→ **WHAT IS EXPECTED**: Reproduce verbatim the lines from the line containing "Task: Expand the" through the final line, omitting the pictures from your answer.

(Data on locating visible targets)
^^^^
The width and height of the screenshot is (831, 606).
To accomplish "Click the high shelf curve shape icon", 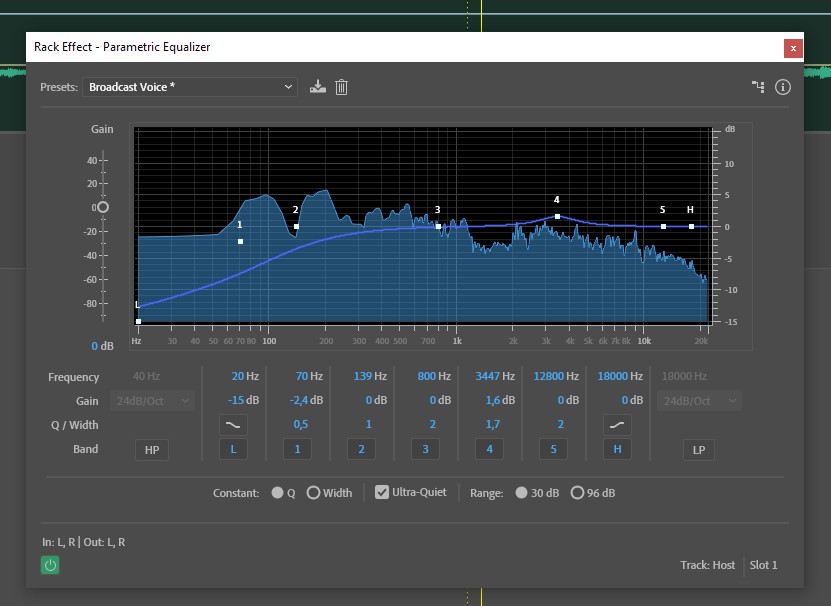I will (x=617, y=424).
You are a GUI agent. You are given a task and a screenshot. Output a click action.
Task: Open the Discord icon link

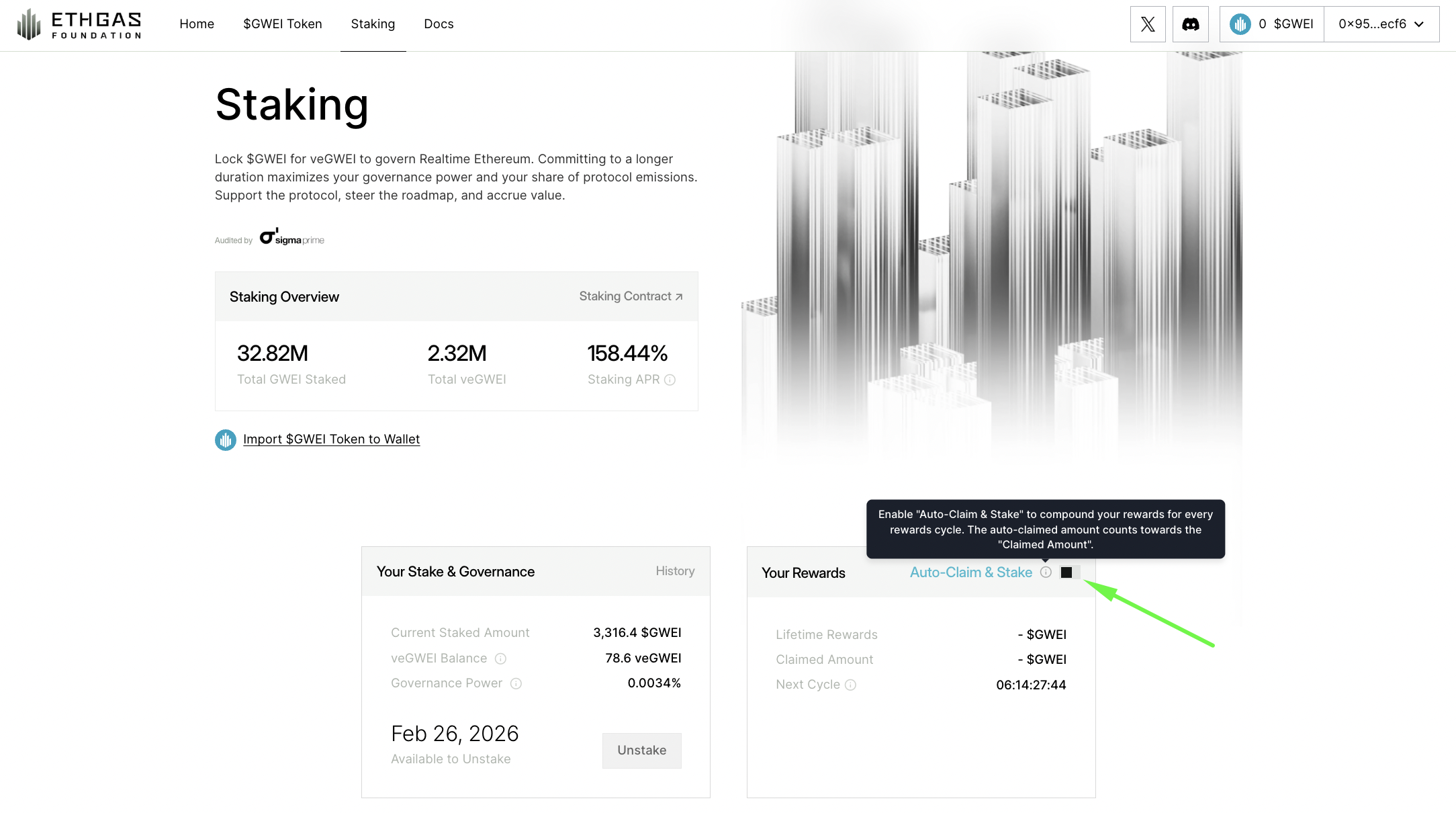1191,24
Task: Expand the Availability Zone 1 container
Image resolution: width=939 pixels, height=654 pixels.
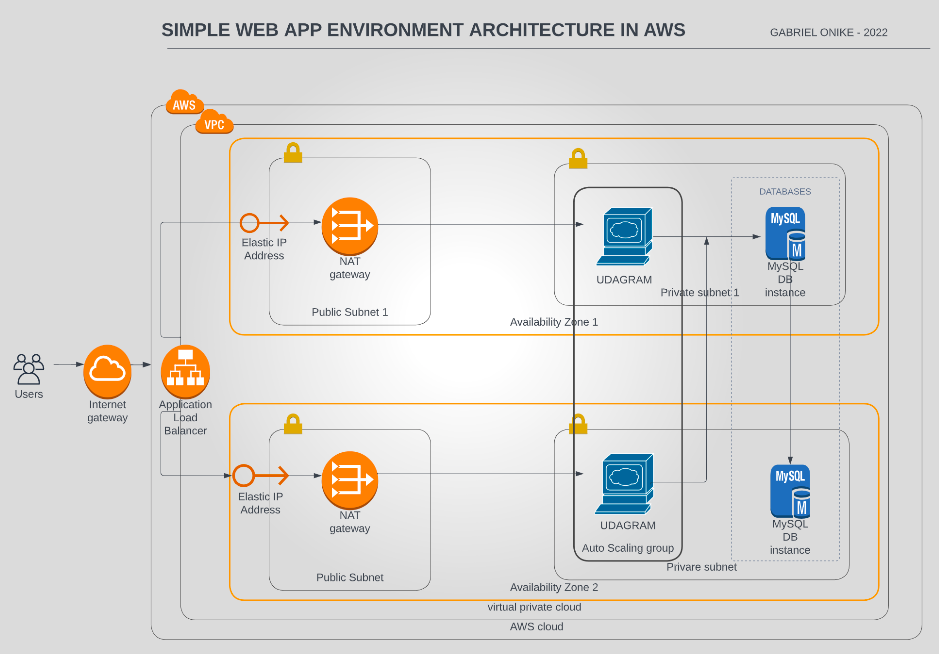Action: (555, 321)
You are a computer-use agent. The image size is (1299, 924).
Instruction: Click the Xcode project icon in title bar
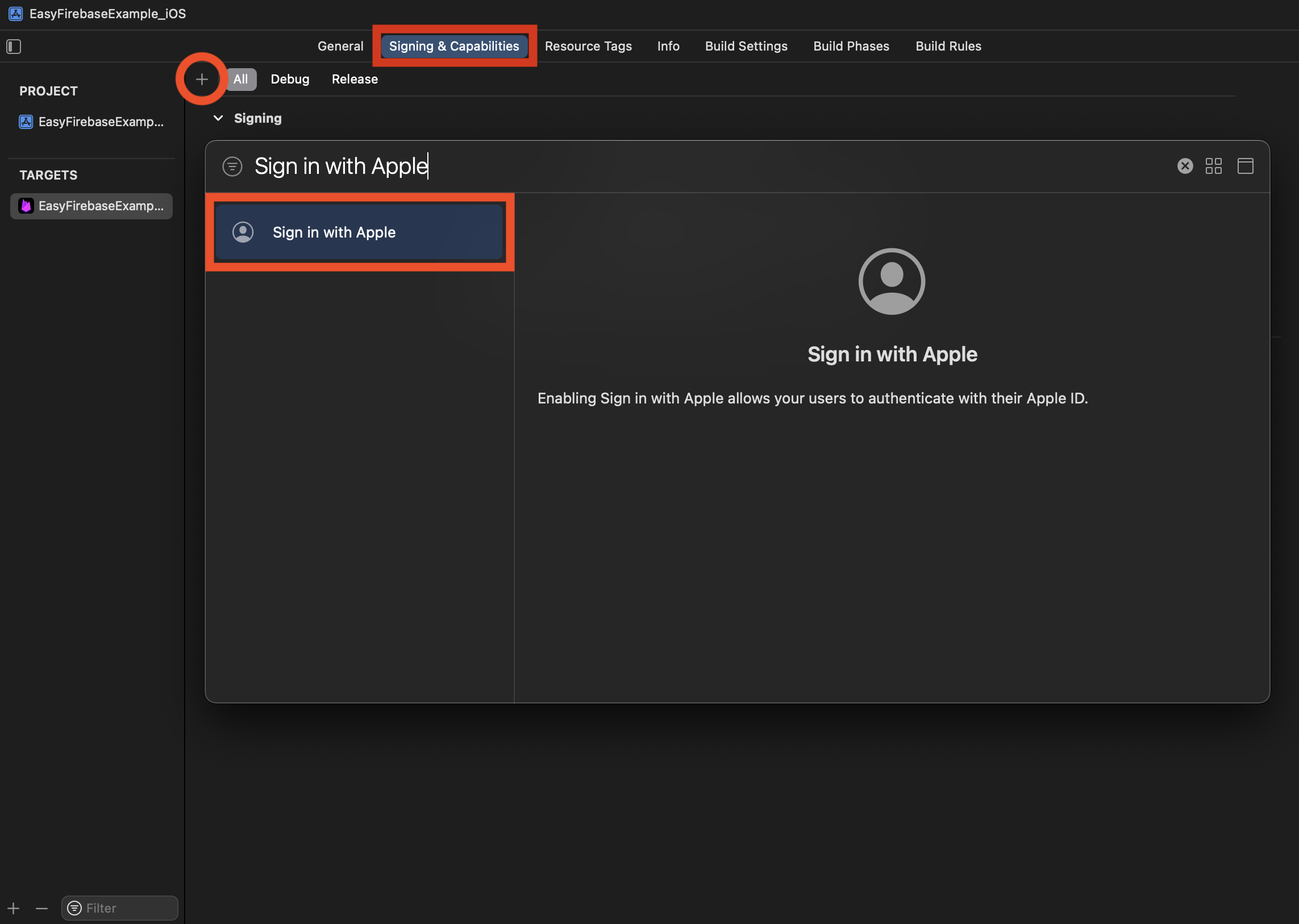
^^^^
→ **EXERCISE SOLUTION**:
Task: Expand the Availability Zone 1 container
Image resolution: width=939 pixels, height=654 pixels.
Action: (555, 321)
You are a computer-use agent. The image size is (1299, 924).
Instruction: Click the Xcode project icon in title bar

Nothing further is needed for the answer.